Uma boa música que distraia os dias

por Maria José Quintela | 2014.03.29 - 13:08

não se deve acumular o excesso que não nos serve só pelo medo do que venha a faltar. o regaço do universo é fértil e generoso. felizmente nem todos os rios são irmãos do sangue que se faz manto de destroços. alguns são água pura de beber e matar a sede. obviamente falo de fé e de danos. relâmpagos e desaparições. por vezes a inocência ainda espreita para se espantar. o que dizem de nós sem saber. o que somos e não dizem. o que não sabem e dizem de si. são muitas as variantes e as invocações em vão. e tantas as surpresas quantas as voltas ao sol. tudo o que aqui é excesso só pode ser escassez além. de alguém. de resto um desequilíbrio homologado por minoria. em rigor ninguém se pode queixar de monotonia. que o tédio é outra coisa. coisa de quem pensa.
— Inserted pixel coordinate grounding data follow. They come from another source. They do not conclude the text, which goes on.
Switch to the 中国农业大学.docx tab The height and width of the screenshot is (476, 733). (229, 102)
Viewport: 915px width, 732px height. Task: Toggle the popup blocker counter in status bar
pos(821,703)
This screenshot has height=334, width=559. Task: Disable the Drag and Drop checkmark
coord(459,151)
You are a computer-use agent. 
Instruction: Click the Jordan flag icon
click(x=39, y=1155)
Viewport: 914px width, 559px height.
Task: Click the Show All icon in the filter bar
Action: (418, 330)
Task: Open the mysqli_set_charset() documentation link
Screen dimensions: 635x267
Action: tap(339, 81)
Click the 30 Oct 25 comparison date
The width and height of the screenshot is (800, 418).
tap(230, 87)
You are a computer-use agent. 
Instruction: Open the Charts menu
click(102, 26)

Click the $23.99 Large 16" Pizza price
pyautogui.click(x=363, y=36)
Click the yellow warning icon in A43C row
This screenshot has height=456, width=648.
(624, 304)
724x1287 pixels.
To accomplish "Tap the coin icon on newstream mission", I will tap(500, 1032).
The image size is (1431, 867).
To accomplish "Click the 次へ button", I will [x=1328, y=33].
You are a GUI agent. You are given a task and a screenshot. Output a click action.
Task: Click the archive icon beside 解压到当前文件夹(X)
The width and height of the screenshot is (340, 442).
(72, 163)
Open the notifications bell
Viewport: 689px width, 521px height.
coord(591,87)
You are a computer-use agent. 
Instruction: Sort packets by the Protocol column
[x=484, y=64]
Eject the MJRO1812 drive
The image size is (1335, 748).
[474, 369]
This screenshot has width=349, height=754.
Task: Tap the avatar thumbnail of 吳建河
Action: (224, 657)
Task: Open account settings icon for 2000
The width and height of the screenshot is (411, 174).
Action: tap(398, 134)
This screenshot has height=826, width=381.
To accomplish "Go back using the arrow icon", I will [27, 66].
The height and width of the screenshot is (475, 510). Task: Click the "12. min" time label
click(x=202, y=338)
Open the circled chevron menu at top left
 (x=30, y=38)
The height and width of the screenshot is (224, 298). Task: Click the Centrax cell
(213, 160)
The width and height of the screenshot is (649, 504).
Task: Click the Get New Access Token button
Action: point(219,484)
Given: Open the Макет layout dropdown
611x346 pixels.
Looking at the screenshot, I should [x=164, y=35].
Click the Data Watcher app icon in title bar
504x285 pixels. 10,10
e eu penso: uma estrada plana é um roteiro de sílabas mornas. e os dias nascem todos incomuns. certo mesmo é a dúvida ser companheira fiel de uma vida. no limite talvez o enigma de deus seja o mesmo enigma da morte. mas ninguém espere por uma prova mediática. sim este é o lado da fé. não da resignação. quando muito um atrevimento súbito. qual assalto fugaz a uma fonte secreta de saber.

a felicidade é pouca. e pouco duradoura. sabe-se de intuição. só o nega quem está em estado de graça. ou seguro da absolvição. estados efémeros. tudo depende da viagem e do destino. o importante é uma boa música que distraia os dias.